## The tasks
**1.** In the piece about the Gary Johnson rally, what share of the polls did Johnson need by the first debate to get onto the stage?
**2.** Please return the stretch of the Gary Johnson rally piece from "This is at the" through "suddenly looking good.", copied word for word.
**3.** Pick up the Gary Johnson rally piece after its last sentence and keep writing it.

--- START OF Selected excerpt ---

Curls of smoke in the car park outside the ballpark, and the smell of wacky tobacky through the open window. The cab driver slowed, looked around doubtfully.

“You sure this is the rally?”

I looked around. There were a few bikies, some lost souls in dirty black T-shirts and long stringy hair, and a group of frat boys in blue blazers and and white shirts. Two men in cardboard tricorn hats walked by.

“I’m sure,” I said.

The crowd round the entrance of the ball park wasn’t all that it could have been. But there were eager campaign workers in blue and yellow T-shirts, and a merch table too, lots of T-shirts in olde-worlde writing: “We The People … Aren’t Going To Take This Shit”. Pendants in the shape of plugs with the legend around “Government should be small enough to drown in the bath tub”.

A queue of sorts, not as long as it should be, chatter of the usual type: “Well the trouble is the 23rd amendment, not the 16th,” “I think of myself as a minarchist” “Sure, but would you want to share a raft with Peter Thiel?” Smell of dope from the stringy hair section of the crowd, not from the blazers. People talking to their own group, not much crossovers. Not many gals, those who are here have a lot of tatts, look like they’d smash your windscreen at 3am, just for practice. My heart sank a little. Here we were at a Libertarian meeting. Above us all the poster “Gary Johnson” and a black-and-white pic of the candidate, long-nosed, helmetish haircut, like a pissed-off bald eagle. The slogan: “You In?”

This is at the ball park in Cincinnati, one of the rare appearances by Johnson, the candidate for the Libertarian Party, who just a few weeks ago was the big thing, the great hope of the election. Johnson, sharp and kinda cool, with an acerbic humour, did the rounds of the news shows, cracking out bon mots: “If our aim is to get people addicted to heroin, we’ve got a great drugs policy.” “This isn’t a sit-in, this is a you-in. You in?” With Donald Trump consumed in Twitter wars with ex-beauty pageant queens and abusing veterans’ families, and Republicans peeling off in every direction, Johnson was suddenly looking good.

The Libertarian Party is the perpetual Cinderella — formed in the 1970s, always claiming it will break through, never getting close. Johnson, a former governor of New Mexico, had run for the party in 2012. His ideas were nuts, of course, abolishing huge swathes of federal government down to the FDA (“Once there’s a few lawsuits, the corporations will make damn sure their food is safe”), but he sounded like a guy in command, and he had managed to stand down the prison-drugs conveyor belt in New Mexico. People were reassured by his statement that he had stopped smoking dope — “the day before the campaign began,” he added.

As Trump flamed, Johnson and his veep candidate, former Massachusetts governor Bill Weld, rose and rose, hitting 10% in the polls. The goal was 15% by the first debate, which would have allowed Johnson onto the stage. For the Libertarians, that would be the breakthrough. Once 100 million people could see and hear the candidate, they argued, the race would even up, and the two-party system would be cracked open.

--- END OF Selected excerpt ---
--- START OF Source excerpt ---

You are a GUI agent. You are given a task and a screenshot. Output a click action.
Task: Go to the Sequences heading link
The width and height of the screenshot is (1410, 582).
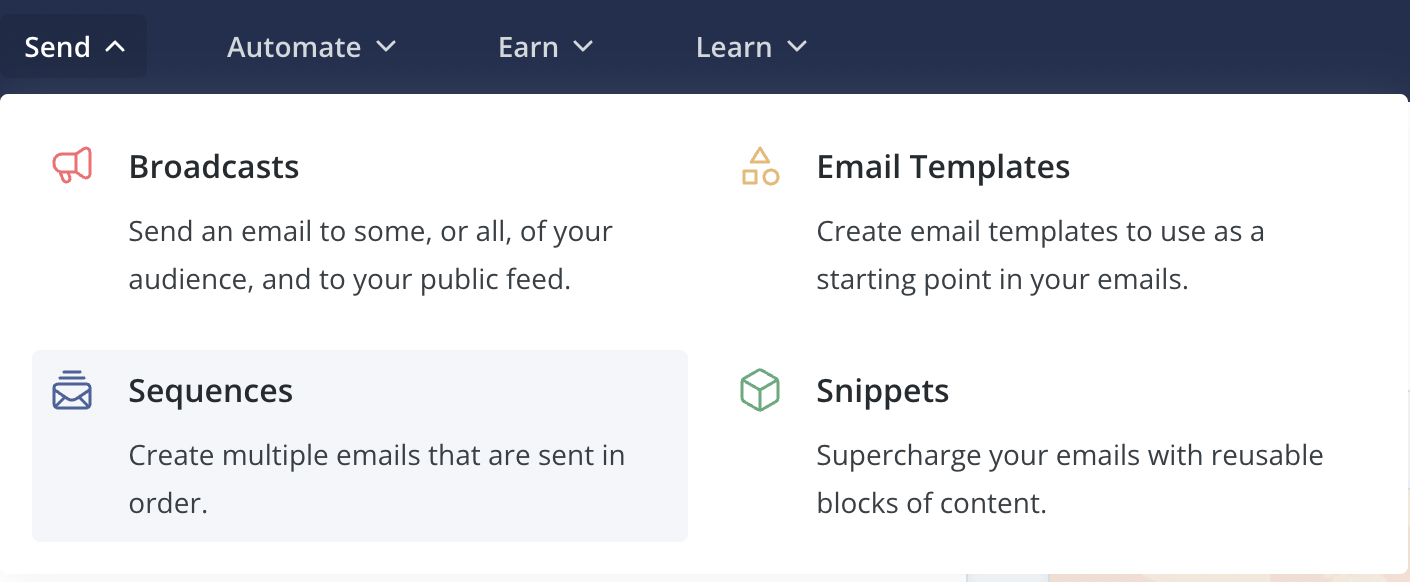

--- END OF Source excerpt ---

## Solved problems
**1.** 15%

**2.**
This is at the ball park in Cincinnati, one of the rare appearances by Johnson, the candidate for the Libertarian Party, who just a few weeks ago was the big thing, the great hope of the election. Johnson, sharp and kinda cool, with an acerbic humour, did the rounds of the news shows, cracking out bon mots: “If our aim is to get people addicted to heroin, we’ve got a great drugs policy.” “This isn’t a sit-in, this is a you-in. You in?” With Donald Trump consumed in Twitter wars with ex-beauty pageant queens and abusing veterans’ families, and Republicans peeling off in every direction, Johnson was suddenly looking good.

**3.**
And then … Gary Johnson flamed out. Spectacularly. Appearing on a morning show, he was asked what he would do about Aleppo. “What’s Aleppo?” he asked in front of the nation. There was a collective groan, audible from Maine to Malibu. Days later, it was added to, when Johnson was asked on the Chris Matthews show to name a foreign leader he admired. He blanked and said “I’m having one of those Aleppo moments.” And with that, Gary Johnson was gone. A third moment that turned up — he boasted that the other candidates were so bad, he could win the first debate even if he “thalkth likth thith”, speaking with his tongue jammed between his teeth. By then, people were turning away in pain. Was the country incapable of producing a candidate who wasn’t a dynast, an arsehole, or a moron?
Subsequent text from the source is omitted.